++++ Material for this exercise
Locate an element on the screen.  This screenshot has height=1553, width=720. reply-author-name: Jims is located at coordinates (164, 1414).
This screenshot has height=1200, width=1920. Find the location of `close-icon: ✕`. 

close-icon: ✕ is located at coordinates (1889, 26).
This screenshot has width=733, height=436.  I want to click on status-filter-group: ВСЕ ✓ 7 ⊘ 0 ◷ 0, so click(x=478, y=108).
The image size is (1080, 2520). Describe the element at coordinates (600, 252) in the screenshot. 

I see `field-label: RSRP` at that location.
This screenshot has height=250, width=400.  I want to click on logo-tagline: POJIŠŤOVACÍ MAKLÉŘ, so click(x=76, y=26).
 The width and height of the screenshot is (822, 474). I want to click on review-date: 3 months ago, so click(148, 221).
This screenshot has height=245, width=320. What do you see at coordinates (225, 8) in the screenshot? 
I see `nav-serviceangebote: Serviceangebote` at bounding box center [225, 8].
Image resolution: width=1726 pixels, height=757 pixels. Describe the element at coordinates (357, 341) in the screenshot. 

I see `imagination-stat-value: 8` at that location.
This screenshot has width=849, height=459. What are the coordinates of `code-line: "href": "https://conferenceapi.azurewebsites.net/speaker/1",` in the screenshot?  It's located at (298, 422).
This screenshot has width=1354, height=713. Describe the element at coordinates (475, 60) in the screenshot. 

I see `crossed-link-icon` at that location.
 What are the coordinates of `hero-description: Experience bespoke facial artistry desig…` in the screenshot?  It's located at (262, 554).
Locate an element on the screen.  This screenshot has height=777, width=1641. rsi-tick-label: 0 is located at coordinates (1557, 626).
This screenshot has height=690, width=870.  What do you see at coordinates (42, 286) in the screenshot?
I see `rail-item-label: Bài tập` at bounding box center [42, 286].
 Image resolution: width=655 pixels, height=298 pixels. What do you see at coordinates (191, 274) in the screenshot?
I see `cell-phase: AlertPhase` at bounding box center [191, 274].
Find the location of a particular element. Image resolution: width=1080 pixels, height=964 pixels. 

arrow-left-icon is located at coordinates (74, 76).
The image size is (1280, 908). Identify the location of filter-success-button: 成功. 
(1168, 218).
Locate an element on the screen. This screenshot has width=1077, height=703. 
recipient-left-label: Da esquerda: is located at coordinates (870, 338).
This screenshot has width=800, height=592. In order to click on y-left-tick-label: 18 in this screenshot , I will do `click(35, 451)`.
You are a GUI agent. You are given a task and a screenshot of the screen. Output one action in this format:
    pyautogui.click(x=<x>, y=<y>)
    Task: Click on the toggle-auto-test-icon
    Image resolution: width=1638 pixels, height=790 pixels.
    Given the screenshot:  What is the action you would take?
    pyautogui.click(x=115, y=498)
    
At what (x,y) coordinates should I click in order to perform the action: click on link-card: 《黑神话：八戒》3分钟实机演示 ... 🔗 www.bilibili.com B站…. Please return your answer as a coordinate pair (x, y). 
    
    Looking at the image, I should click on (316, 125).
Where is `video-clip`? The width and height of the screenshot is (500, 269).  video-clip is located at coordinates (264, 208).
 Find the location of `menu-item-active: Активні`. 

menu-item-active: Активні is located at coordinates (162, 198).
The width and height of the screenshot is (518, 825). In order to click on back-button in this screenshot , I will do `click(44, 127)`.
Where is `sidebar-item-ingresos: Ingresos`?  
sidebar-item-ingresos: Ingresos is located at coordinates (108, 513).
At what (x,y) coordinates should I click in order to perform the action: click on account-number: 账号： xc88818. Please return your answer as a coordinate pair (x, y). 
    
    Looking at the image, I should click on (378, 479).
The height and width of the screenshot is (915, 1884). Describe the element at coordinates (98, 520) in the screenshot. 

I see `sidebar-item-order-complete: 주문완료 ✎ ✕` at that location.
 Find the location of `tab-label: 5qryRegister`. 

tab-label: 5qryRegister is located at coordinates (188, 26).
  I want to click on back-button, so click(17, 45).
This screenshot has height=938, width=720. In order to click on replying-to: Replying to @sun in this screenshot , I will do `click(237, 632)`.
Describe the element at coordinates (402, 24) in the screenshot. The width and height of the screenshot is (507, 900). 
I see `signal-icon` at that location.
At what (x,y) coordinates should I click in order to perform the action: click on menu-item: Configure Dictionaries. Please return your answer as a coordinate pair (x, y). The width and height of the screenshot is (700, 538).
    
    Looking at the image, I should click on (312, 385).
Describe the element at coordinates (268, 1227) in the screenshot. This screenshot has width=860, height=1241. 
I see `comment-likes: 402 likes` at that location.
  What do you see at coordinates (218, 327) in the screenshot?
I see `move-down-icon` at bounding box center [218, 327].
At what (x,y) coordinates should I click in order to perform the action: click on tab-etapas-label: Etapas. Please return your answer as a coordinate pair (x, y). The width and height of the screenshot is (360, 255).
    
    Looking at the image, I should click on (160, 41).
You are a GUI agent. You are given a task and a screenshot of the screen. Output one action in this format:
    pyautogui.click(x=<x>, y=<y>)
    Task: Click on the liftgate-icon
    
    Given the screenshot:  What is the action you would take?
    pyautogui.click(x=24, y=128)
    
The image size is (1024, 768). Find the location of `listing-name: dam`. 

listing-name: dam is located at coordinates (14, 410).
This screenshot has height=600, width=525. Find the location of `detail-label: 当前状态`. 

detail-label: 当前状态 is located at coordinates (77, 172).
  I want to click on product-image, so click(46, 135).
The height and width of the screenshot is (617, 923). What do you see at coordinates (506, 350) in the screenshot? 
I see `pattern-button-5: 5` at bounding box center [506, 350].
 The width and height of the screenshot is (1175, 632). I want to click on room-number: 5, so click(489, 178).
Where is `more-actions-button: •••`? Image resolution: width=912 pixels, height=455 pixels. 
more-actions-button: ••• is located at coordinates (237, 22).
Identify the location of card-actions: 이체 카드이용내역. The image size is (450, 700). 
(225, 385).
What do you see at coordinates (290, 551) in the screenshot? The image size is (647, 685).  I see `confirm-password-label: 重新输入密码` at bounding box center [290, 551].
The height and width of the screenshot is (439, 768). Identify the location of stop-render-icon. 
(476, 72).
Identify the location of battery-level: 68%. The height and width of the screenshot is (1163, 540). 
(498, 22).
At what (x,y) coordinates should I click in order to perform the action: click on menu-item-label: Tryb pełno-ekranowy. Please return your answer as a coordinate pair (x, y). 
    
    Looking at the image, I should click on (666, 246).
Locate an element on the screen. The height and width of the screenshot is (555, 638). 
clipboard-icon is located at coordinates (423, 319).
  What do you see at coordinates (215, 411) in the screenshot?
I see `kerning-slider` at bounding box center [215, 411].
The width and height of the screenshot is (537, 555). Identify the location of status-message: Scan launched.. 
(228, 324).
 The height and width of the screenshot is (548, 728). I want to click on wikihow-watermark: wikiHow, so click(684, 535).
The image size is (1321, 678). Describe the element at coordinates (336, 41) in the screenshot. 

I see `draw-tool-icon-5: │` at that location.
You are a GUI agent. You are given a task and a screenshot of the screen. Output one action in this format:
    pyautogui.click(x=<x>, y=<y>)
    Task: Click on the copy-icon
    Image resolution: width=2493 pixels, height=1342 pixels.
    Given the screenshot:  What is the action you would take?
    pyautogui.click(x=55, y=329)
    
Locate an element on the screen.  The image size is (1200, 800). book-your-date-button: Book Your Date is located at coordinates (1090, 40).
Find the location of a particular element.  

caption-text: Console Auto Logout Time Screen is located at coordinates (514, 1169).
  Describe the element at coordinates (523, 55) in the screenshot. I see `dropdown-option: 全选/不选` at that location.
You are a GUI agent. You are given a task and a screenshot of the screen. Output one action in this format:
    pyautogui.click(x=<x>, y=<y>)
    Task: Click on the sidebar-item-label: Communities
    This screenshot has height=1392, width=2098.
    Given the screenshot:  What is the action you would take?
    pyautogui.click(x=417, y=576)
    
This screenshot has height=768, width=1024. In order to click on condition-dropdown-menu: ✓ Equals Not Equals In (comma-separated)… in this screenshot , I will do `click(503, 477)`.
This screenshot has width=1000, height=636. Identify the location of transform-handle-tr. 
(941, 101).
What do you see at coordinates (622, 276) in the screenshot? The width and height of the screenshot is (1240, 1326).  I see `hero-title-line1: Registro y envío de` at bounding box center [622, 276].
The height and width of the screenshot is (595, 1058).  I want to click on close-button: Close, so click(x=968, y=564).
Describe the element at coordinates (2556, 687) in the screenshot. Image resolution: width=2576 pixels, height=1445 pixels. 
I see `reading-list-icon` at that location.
++++++++
- [Work required]: Copy out the records word for word, starting at the line containing "This screenshot has height=245, width=320." and ending at the line containing "center [191, 274].", with both of those lines included.

- [Task answer]:
This screenshot has height=245, width=320. What do you see at coordinates (225, 8) in the screenshot? 
I see `nav-serviceangebote: Serviceangebote` at bounding box center [225, 8].
Image resolution: width=1726 pixels, height=757 pixels. Describe the element at coordinates (357, 341) in the screenshot. 

I see `imagination-stat-value: 8` at that location.
This screenshot has width=849, height=459. What are the coordinates of `code-line: "href": "https://conferenceapi.azurewebsites.net/speaker/1",` in the screenshot?  It's located at (298, 422).
This screenshot has width=1354, height=713. Describe the element at coordinates (475, 60) in the screenshot. 

I see `crossed-link-icon` at that location.
 What are the coordinates of `hero-description: Experience bespoke facial artistry desig…` in the screenshot?  It's located at (262, 554).
Locate an element on the screen.  This screenshot has height=777, width=1641. rsi-tick-label: 0 is located at coordinates (1557, 626).
This screenshot has height=690, width=870.  What do you see at coordinates (42, 286) in the screenshot?
I see `rail-item-label: Bài tập` at bounding box center [42, 286].
 Image resolution: width=655 pixels, height=298 pixels. What do you see at coordinates (191, 274) in the screenshot?
I see `cell-phase: AlertPhase` at bounding box center [191, 274].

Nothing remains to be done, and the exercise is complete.